The clinical management of antithrombin deficiency centers on three domains. First,
thromboprophylaxis during high-risk periods: surgery, hospitalization, prolonged immobility,
and pregnancy each require active management. Second, contraception and hormonal therapy:
estrogen-containing hormonal contraceptives are generally avoided because estrogen is itself
prothrombotic and the combination multiplies risk dramatically. Third, anticoagulation
after any VTE event: given the high recurrence rate (8.8%/year without anticoagulation),
extended or indefinite anticoagulation is typically recommended after a first unprovoked VTE.
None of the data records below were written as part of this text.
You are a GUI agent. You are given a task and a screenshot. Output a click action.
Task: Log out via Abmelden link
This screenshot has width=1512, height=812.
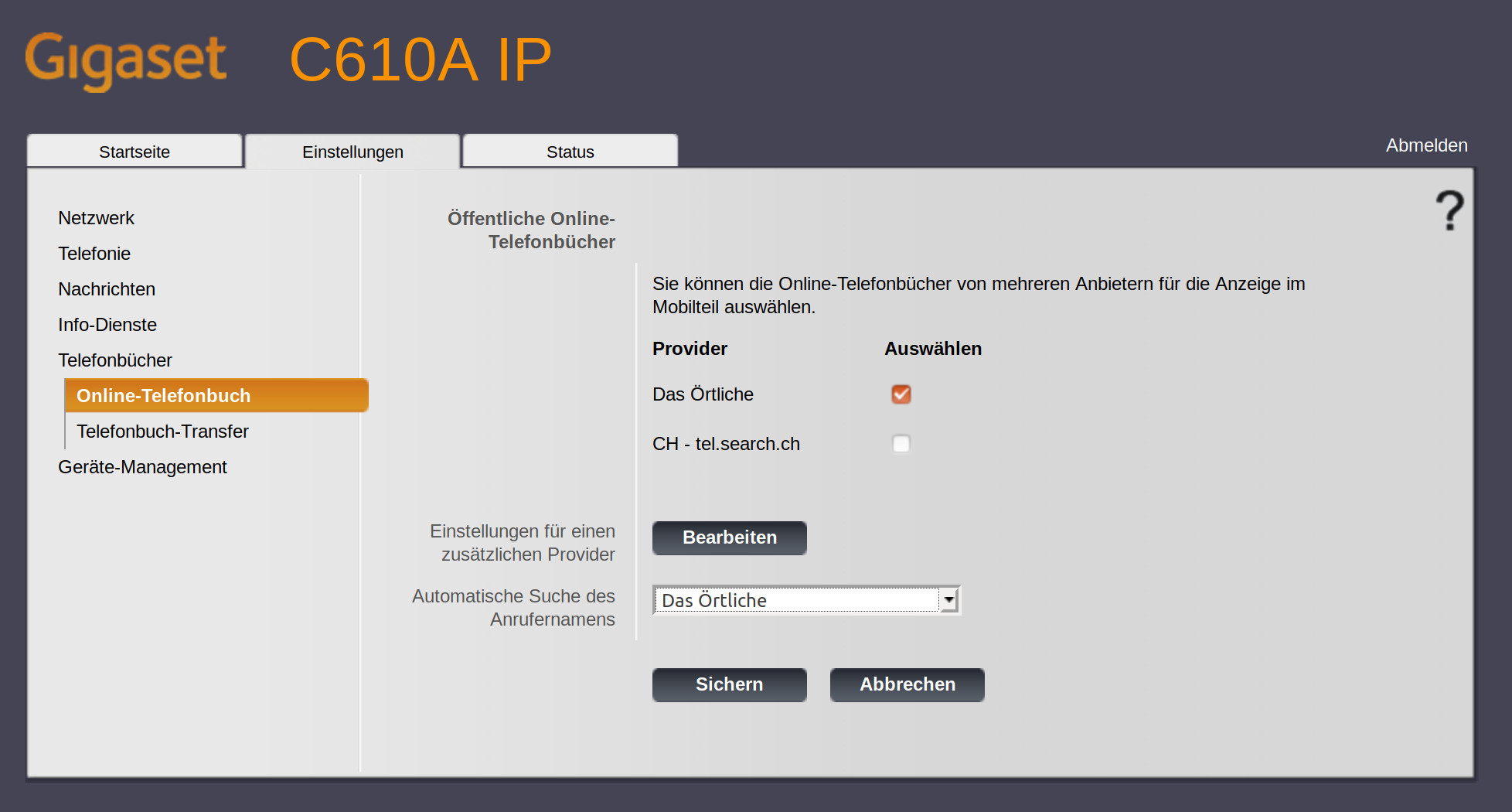pos(1425,145)
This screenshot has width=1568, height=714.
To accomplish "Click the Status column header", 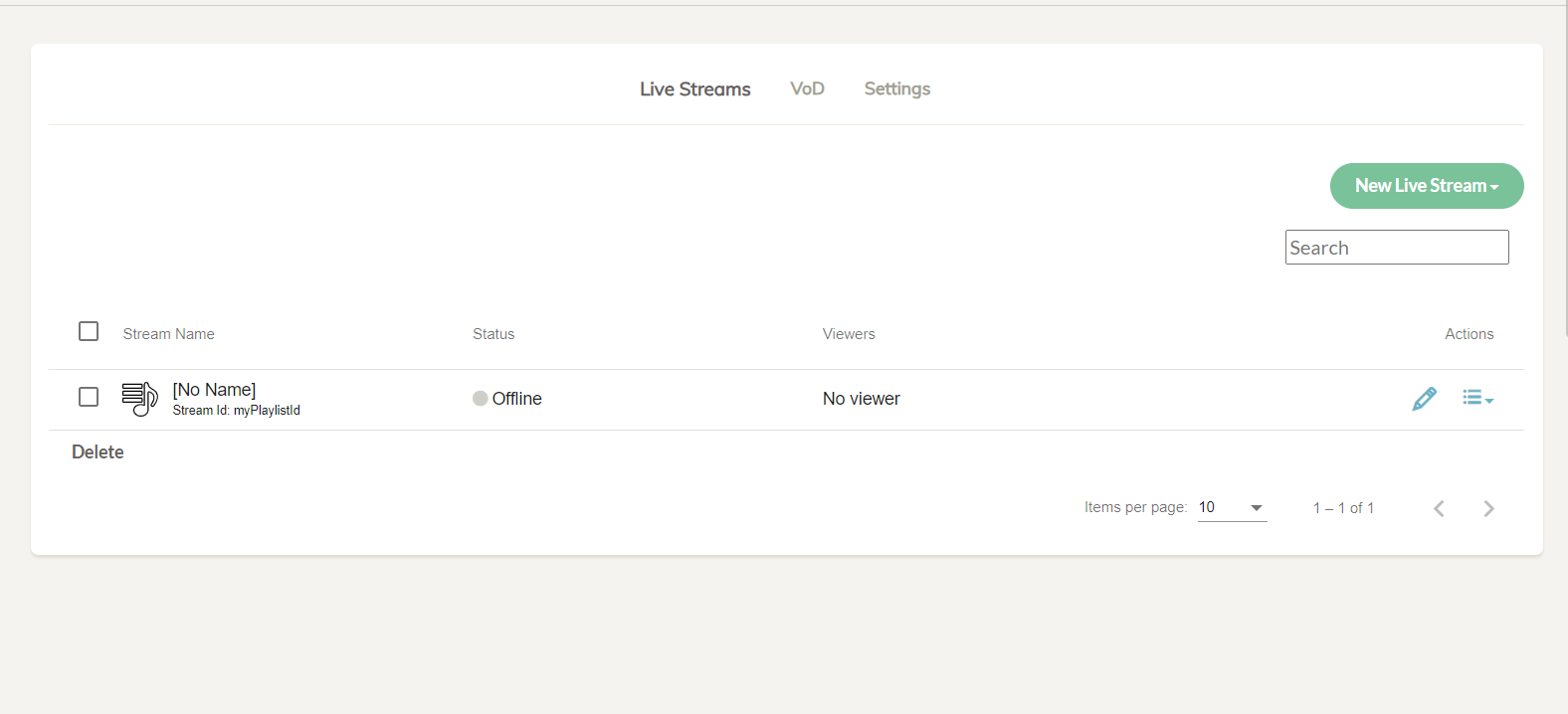I will pyautogui.click(x=493, y=334).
Antithrombin concentrate (plasma-derived or recombinant) is available for acute thrombosis or
high-risk situations (peri-surgical, peri-partum) in deficient individuals when standard
anticoagulation is insufficient. This is a specialist-level intervention, but carriers should
know it exists.

Hematology referral for formal thrombophilia evaluation is recommended for all carriers.

Interactions

The most clinically important interactions are additive with other prothrombotic states. A
carrier of rs121909547 who also carries Factor V Leiden (rs6025) or prothrombin G20210A
(rs1799963) has independent defects in both coagulation inhibition and coagulation factor
overproduction — a multiplicative risk combination. Acquired prothrombotic conditions
(antiphospholipid syndrome, myeloproliferative neoplasms, cancer, nephrotic syndrome) also
compound with antithrombin deficiency in a clinically significant way.

During pregnancy, antithrombin levels physiologically decline by 20-30% in the third trimester,
which means a carrier starts closer to the critical threshold for thrombosis and falls below
it more easily. Antithrombin concentrate is sometimes used peripartum in this setting.